### [Instructions to follow]
How many lines in the records below contain the word "menu"? Answer with the number and nothing else.

### [Dataset excerpts]
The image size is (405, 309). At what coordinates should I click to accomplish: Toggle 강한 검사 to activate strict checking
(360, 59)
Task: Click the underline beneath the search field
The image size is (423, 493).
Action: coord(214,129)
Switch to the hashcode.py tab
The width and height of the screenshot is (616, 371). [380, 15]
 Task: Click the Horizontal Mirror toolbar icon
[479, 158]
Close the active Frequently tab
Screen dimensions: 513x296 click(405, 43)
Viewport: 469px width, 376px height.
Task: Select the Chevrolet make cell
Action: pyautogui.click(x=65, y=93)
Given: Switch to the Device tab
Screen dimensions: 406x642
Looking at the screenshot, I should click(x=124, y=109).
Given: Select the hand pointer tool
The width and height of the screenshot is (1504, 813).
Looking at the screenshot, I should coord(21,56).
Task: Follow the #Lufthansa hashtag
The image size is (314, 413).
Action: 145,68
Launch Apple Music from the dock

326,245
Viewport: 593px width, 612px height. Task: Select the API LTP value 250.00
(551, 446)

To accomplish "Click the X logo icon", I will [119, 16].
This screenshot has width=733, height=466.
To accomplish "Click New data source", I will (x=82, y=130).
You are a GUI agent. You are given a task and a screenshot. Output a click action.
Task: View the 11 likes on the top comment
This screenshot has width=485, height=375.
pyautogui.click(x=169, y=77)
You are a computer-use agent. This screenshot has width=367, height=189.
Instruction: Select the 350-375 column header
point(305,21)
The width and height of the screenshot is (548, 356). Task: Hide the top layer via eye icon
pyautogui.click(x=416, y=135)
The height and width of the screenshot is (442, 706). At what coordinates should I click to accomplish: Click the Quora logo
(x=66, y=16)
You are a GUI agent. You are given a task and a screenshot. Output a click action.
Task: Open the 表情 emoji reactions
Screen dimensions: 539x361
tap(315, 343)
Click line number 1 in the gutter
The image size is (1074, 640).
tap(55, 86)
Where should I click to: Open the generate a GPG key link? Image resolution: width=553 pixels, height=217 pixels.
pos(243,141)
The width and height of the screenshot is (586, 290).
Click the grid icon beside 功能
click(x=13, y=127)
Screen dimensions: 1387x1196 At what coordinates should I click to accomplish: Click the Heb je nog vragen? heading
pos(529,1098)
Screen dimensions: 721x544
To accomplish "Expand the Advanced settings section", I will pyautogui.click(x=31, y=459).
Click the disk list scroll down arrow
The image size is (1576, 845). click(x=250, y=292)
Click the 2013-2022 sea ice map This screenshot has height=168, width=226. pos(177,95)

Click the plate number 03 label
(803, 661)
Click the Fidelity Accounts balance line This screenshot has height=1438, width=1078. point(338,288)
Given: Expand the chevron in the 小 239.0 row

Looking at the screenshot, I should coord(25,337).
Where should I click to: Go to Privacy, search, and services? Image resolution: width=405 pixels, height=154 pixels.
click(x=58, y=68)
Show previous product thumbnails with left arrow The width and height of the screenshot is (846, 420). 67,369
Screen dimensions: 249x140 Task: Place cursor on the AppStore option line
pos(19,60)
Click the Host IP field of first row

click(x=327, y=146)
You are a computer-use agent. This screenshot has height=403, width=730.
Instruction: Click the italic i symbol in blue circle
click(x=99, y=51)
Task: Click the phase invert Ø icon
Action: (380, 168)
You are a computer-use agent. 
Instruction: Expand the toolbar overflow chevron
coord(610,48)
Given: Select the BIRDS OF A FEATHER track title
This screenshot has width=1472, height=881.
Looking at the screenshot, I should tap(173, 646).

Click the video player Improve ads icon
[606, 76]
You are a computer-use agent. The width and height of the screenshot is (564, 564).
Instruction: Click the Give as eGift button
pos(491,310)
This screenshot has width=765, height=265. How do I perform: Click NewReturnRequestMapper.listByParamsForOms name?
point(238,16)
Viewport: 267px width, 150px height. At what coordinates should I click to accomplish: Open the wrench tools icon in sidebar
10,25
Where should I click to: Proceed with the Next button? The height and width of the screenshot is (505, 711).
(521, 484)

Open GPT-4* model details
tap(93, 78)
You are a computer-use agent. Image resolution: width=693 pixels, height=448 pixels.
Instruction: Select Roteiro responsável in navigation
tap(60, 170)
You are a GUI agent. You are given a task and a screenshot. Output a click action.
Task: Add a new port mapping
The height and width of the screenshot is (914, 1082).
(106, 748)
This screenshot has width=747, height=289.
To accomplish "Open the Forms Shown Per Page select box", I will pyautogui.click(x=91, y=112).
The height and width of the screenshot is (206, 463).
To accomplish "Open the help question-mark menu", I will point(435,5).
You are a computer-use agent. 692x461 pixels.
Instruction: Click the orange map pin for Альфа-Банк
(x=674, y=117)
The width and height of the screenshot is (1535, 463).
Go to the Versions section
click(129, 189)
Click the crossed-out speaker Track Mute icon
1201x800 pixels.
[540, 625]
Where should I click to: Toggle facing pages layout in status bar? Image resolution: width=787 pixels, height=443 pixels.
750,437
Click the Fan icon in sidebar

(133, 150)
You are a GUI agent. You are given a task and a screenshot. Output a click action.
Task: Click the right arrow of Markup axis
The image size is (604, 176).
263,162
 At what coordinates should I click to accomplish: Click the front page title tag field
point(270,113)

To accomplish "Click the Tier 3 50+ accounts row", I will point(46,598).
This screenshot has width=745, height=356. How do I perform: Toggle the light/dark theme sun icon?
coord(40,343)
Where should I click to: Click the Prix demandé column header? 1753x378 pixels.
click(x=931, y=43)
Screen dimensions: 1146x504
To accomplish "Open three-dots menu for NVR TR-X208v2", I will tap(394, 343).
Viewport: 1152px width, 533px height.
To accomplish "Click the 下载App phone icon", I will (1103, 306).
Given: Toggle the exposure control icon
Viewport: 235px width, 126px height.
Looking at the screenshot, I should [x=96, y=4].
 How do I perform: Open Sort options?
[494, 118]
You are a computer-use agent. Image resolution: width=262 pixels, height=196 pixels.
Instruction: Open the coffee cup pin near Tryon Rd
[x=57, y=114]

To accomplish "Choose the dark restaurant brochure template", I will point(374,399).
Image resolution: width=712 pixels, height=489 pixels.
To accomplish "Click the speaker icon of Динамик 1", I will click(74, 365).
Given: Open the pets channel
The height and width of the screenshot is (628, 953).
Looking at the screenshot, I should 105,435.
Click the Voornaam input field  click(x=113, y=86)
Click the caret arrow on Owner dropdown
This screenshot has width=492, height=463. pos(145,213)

### [Solution for this exercise]
2